» Data for review
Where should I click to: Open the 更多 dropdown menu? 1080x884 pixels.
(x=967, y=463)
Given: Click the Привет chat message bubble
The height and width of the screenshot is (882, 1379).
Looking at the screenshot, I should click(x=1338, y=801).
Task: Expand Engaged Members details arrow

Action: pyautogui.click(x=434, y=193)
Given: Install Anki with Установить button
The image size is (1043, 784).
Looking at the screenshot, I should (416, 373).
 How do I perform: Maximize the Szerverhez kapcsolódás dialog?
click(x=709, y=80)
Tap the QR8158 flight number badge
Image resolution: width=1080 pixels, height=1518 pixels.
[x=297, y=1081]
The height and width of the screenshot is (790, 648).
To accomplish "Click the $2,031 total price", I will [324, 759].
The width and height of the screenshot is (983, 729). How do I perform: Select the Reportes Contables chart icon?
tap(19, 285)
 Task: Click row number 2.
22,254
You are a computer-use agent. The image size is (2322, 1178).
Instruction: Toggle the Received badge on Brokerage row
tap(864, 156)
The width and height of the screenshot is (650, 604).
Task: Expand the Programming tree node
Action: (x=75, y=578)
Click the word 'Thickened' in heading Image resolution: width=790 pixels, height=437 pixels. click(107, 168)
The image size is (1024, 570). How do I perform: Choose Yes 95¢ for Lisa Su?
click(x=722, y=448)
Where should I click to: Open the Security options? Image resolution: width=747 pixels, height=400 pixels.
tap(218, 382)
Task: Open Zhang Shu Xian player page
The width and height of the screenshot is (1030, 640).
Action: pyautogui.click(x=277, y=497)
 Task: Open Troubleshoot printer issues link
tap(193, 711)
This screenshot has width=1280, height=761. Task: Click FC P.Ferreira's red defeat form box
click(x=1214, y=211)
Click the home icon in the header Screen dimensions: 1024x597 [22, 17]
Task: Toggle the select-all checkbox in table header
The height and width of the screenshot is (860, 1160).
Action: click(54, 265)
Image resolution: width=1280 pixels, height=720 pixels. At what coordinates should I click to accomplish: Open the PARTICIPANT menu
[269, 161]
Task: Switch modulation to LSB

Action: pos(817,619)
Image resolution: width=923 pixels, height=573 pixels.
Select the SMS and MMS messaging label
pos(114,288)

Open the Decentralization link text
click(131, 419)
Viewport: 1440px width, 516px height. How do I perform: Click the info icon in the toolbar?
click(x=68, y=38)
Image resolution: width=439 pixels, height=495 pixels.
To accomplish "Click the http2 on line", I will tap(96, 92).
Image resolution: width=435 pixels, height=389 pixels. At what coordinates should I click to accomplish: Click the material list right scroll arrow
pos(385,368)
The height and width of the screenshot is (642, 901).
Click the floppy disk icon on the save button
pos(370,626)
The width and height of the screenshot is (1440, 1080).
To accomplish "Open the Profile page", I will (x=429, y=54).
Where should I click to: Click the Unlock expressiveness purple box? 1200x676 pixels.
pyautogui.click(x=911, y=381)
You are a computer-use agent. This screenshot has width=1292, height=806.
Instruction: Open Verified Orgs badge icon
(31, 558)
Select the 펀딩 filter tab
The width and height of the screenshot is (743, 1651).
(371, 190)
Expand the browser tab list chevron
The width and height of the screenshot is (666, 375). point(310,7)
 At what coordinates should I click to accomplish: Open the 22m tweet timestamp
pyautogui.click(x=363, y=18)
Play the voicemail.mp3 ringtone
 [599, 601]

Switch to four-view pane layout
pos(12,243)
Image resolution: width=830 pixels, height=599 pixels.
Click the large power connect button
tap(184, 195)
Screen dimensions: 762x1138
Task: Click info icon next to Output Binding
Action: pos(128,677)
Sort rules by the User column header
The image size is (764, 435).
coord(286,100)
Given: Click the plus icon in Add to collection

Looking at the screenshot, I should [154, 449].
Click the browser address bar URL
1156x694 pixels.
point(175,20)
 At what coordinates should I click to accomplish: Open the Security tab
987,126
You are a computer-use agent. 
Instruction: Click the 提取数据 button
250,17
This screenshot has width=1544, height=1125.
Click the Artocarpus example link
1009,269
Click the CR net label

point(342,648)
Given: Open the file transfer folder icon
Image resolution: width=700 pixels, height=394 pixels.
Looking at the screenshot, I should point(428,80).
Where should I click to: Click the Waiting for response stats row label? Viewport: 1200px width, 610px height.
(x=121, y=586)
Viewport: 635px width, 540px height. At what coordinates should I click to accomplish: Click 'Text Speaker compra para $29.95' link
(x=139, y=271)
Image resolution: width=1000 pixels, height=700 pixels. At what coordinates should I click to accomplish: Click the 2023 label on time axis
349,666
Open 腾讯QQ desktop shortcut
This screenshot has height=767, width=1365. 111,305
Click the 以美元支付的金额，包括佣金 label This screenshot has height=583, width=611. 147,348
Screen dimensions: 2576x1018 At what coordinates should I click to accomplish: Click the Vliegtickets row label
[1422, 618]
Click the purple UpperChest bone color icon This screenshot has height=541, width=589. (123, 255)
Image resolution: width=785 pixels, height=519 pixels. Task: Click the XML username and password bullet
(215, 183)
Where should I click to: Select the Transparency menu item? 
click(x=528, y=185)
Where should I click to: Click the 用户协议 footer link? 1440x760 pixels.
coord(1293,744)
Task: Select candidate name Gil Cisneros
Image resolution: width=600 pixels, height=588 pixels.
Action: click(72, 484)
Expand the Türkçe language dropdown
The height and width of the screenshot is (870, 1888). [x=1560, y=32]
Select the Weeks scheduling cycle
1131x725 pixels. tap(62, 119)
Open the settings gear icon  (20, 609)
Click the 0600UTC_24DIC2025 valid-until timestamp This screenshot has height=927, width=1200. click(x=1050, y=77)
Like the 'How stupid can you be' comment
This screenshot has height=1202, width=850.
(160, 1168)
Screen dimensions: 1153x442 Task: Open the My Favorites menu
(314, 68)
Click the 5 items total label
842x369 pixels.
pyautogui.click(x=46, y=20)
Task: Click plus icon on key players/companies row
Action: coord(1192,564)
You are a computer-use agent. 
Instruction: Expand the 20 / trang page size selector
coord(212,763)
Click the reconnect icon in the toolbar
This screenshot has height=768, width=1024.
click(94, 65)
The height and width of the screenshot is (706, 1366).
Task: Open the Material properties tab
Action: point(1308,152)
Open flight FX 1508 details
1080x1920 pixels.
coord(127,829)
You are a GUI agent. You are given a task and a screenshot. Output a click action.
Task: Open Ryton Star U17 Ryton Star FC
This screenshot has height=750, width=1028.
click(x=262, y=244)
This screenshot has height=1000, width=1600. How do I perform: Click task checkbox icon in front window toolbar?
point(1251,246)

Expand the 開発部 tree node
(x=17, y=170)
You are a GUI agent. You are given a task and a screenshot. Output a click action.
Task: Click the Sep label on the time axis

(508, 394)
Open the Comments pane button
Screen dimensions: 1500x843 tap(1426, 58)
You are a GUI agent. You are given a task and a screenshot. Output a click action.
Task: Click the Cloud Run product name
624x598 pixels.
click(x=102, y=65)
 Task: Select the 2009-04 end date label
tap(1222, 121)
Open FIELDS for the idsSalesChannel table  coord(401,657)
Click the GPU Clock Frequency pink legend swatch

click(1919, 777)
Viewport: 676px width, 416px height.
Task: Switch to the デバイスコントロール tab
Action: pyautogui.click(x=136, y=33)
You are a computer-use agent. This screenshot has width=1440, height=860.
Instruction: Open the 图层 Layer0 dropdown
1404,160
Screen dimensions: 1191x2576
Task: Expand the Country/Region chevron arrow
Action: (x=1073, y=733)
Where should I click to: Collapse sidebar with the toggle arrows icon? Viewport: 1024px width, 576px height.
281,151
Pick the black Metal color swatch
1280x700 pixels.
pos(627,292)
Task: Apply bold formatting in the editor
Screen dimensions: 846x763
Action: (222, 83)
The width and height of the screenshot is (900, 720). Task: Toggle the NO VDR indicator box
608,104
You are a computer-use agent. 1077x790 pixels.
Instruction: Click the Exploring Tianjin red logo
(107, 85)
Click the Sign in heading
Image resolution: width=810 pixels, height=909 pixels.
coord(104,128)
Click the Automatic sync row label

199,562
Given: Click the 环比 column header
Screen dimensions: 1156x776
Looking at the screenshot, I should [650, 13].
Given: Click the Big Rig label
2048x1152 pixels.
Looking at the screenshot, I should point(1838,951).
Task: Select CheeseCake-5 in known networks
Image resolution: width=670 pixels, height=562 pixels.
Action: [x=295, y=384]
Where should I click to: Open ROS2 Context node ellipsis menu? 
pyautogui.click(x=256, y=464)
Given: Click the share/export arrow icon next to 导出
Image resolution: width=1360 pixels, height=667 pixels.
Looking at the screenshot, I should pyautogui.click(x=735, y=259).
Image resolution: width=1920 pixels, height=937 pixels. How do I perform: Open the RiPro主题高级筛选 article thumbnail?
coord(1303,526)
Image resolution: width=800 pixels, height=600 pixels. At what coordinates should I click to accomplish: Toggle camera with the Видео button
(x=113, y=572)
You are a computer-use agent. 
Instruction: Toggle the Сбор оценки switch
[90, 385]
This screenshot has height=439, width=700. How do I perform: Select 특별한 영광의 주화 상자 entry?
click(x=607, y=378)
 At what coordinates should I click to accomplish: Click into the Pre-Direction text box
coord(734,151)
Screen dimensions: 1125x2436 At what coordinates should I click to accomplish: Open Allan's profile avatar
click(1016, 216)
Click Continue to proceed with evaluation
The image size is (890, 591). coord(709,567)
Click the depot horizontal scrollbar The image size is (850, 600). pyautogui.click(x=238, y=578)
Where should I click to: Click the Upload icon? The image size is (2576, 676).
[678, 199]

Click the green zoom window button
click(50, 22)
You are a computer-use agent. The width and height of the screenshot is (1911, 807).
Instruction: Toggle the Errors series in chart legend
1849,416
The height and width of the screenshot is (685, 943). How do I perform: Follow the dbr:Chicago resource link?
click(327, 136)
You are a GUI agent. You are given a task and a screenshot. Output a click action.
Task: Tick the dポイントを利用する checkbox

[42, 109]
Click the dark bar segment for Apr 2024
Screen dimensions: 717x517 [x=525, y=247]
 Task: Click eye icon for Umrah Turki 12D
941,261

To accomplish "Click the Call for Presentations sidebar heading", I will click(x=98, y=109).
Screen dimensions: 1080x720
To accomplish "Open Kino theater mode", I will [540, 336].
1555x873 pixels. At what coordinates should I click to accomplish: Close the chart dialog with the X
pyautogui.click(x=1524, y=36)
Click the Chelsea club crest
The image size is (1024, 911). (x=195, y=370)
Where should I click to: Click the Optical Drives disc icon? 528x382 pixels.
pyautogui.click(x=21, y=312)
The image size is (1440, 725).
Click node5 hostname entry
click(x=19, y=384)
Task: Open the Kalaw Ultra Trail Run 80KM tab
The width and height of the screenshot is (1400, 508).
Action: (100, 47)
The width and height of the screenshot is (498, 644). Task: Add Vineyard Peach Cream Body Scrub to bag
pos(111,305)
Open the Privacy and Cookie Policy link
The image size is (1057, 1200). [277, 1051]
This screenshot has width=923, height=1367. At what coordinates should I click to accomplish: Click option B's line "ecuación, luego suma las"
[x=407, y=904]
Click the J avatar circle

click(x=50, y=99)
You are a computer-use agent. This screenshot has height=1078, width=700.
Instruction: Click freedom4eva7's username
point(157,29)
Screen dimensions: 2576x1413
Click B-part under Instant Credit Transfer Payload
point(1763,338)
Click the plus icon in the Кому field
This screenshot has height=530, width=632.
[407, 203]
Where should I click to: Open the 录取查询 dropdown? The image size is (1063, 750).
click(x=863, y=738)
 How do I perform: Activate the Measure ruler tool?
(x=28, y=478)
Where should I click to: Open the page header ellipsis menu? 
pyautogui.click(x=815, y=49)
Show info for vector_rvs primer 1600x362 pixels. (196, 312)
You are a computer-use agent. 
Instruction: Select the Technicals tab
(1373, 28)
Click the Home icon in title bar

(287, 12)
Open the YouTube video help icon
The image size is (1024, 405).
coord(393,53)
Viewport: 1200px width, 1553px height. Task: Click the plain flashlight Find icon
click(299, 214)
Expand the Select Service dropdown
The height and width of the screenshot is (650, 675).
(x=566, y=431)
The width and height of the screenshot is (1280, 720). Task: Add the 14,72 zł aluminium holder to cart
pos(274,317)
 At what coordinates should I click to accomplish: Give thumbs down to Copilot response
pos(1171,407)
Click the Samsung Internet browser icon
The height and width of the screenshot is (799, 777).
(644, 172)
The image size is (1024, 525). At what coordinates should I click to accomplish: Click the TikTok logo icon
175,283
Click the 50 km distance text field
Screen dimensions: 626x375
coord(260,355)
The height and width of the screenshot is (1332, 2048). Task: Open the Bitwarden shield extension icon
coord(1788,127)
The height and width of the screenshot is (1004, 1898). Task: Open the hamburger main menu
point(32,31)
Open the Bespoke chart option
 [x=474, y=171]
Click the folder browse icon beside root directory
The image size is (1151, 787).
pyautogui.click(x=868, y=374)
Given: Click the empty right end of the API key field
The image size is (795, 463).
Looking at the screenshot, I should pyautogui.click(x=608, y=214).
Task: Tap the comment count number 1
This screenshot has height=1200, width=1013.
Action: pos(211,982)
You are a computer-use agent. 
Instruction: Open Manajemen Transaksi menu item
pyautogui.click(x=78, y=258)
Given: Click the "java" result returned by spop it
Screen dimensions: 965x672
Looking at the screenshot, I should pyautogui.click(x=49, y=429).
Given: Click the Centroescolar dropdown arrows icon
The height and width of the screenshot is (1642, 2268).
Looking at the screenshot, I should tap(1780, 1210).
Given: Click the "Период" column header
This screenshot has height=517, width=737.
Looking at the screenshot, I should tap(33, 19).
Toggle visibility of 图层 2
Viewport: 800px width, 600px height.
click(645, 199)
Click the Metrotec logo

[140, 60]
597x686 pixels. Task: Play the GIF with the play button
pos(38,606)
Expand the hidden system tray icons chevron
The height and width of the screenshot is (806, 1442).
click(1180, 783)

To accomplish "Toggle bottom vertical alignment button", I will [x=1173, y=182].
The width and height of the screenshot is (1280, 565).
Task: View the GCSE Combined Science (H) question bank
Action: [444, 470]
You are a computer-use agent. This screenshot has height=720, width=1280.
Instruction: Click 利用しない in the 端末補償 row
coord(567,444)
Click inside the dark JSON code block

» Activity
Take the lines above from the one containing "Viewport: 635px width, 540px" to the one containing "Click the reconnect icon in the toolbar" and retype them exactly, both ends included, with nothing added.

» Written response
Viewport: 635px width, 540px height. At what coordinates should I click to accomplish: Click 'Text Speaker compra para $29.95' link
(x=139, y=271)
Image resolution: width=1000 pixels, height=700 pixels. At what coordinates should I click to accomplish: Click the 2023 label on time axis
349,666
Open 腾讯QQ desktop shortcut
This screenshot has height=767, width=1365. 111,305
Click the 以美元支付的金额，包括佣金 label This screenshot has height=583, width=611. 147,348
Screen dimensions: 2576x1018 At what coordinates should I click to accomplish: Click the Vliegtickets row label
[1422, 618]
Click the purple UpperChest bone color icon This screenshot has height=541, width=589. (123, 255)
Image resolution: width=785 pixels, height=519 pixels. Task: Click the XML username and password bullet
(215, 183)
Where should I click to: Select the Transparency menu item? 
click(x=528, y=185)
Where should I click to: Click the 用户协议 footer link? 1440x760 pixels.
coord(1293,744)
Task: Select candidate name Gil Cisneros
Image resolution: width=600 pixels, height=588 pixels.
Action: click(72, 484)
Expand the Türkçe language dropdown
The height and width of the screenshot is (870, 1888). [x=1560, y=32]
Select the Weeks scheduling cycle
1131x725 pixels. tap(62, 119)
Open the settings gear icon  (20, 609)
Click the 0600UTC_24DIC2025 valid-until timestamp This screenshot has height=927, width=1200. click(x=1050, y=77)
Like the 'How stupid can you be' comment
This screenshot has height=1202, width=850.
(160, 1168)
Screen dimensions: 1153x442 Task: Open the My Favorites menu
(314, 68)
Click the 5 items total label
842x369 pixels.
pyautogui.click(x=46, y=20)
Task: Click plus icon on key players/companies row
Action: coord(1192,564)
You are a computer-use agent. 
Instruction: Expand the 20 / trang page size selector
coord(212,763)
Click the reconnect icon in the toolbar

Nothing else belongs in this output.